(Tujuan Latihan): Tulis ulang baris-baris sebagai daftar JSON berisi string, satu string untuk setiap baris dan tanpa baris kosong. Mulailah dari baris yang memuat "You are a computer-use", berhentilah setelah baris yang memuat "point(185,102)", dan jangan sertakan gambar dalam jawaban.

☆ ☆ ☆ ☆

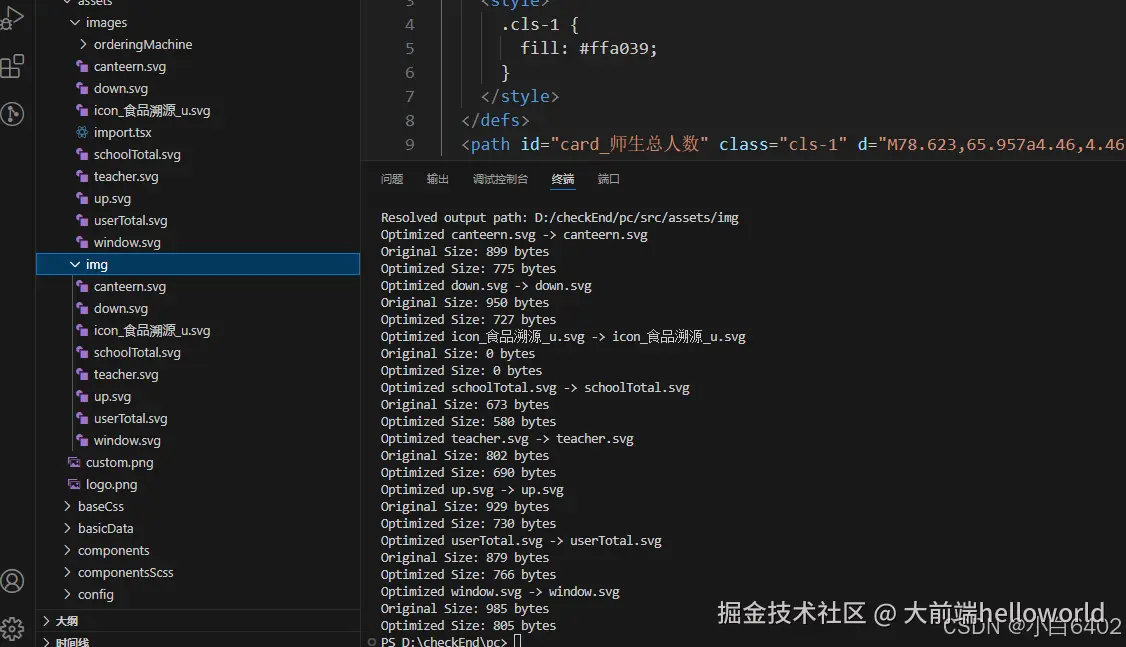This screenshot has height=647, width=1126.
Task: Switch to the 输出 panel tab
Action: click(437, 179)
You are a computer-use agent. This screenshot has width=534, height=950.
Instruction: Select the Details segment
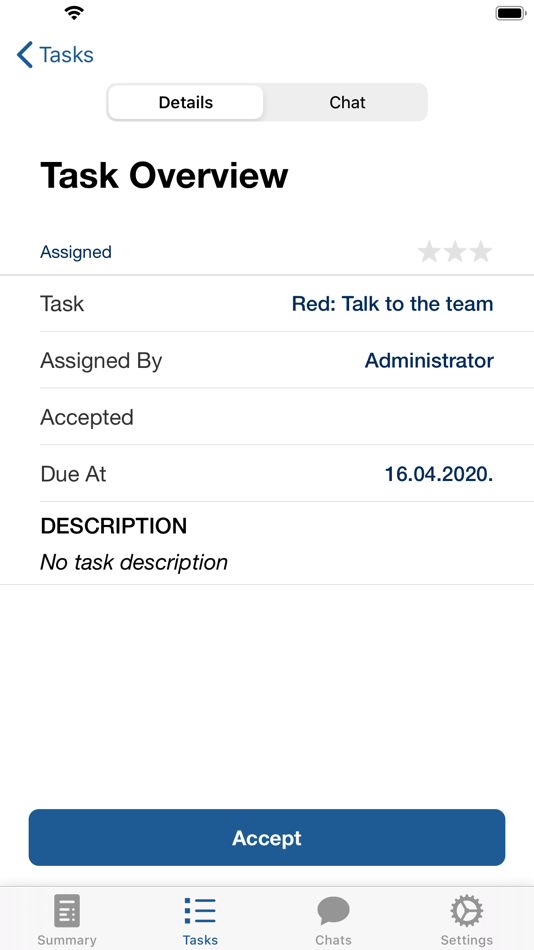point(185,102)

☆ ☆ ☆ ☆

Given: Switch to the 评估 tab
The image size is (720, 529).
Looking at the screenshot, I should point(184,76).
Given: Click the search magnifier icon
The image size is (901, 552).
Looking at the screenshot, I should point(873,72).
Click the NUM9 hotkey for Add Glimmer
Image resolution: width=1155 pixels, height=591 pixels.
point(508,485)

☆ ☆ ☆ ☆

(Jawaban Tertulis):
[
  "You are a computer-use agent. This screenshot has width=534, height=950.",
  "Instruction: Select the Details segment",
  "point(185,102)"
]